Saved entries
+---+

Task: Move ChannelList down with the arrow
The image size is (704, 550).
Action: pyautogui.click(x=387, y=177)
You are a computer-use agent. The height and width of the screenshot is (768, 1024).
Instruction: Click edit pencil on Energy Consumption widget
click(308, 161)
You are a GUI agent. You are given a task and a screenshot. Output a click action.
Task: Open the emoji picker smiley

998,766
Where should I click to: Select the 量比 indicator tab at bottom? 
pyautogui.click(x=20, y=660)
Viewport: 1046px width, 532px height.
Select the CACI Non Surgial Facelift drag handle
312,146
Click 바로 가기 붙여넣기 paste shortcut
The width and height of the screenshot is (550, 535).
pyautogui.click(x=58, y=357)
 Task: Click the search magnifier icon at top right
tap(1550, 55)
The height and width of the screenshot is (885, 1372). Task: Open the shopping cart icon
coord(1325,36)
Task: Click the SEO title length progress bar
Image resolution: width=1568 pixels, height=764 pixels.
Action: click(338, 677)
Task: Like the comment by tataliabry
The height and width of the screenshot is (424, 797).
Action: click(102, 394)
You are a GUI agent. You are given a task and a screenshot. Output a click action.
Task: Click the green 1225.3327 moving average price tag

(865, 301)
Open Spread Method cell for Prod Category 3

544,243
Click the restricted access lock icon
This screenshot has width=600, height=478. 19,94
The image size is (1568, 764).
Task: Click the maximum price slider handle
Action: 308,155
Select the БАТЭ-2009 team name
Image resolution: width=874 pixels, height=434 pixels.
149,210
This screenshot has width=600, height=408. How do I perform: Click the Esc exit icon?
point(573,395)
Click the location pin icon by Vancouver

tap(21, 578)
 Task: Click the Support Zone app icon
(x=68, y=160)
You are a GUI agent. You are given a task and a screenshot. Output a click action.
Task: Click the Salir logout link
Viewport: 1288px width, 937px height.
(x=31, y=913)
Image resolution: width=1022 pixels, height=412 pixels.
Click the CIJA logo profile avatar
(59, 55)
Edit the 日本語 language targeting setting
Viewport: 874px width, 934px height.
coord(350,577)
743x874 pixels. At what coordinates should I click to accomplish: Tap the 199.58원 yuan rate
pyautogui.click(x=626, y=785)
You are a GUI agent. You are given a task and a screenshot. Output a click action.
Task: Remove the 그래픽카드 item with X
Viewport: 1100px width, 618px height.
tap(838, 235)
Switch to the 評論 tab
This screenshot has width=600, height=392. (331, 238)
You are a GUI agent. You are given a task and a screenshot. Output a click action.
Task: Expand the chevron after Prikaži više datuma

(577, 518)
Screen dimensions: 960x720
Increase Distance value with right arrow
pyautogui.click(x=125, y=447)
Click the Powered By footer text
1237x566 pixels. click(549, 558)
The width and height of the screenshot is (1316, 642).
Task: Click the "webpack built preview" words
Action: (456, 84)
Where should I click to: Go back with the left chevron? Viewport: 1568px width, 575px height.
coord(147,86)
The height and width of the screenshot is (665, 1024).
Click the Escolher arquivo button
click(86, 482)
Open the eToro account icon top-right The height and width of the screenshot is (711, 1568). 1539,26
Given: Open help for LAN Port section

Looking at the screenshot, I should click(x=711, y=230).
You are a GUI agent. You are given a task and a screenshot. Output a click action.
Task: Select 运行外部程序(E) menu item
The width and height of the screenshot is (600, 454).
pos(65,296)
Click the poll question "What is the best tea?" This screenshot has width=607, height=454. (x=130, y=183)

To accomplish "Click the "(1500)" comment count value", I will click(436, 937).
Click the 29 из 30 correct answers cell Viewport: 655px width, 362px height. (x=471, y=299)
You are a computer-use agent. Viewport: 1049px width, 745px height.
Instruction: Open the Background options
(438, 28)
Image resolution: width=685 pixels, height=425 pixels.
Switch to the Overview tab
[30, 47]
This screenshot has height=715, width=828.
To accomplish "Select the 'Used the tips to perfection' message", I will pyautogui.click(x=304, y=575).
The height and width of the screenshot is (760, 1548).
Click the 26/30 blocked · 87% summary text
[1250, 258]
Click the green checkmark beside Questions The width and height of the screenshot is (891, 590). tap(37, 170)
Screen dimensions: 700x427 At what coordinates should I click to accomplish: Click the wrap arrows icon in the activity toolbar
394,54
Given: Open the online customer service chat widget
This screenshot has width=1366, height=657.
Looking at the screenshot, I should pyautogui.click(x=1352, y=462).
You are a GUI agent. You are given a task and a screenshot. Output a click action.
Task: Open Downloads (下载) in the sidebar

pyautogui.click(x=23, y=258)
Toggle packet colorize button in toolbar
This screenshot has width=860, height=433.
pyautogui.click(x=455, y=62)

+---+

DIRECTIONS: Check each line of the data above, and please copy the ones in which the string "computer" occurs.

EXERCISE ANSWER:
You are a computer-use agent. The height and width of the screenshot is (768, 1024).
You are a computer-use agent. Viewport: 1049px width, 745px height.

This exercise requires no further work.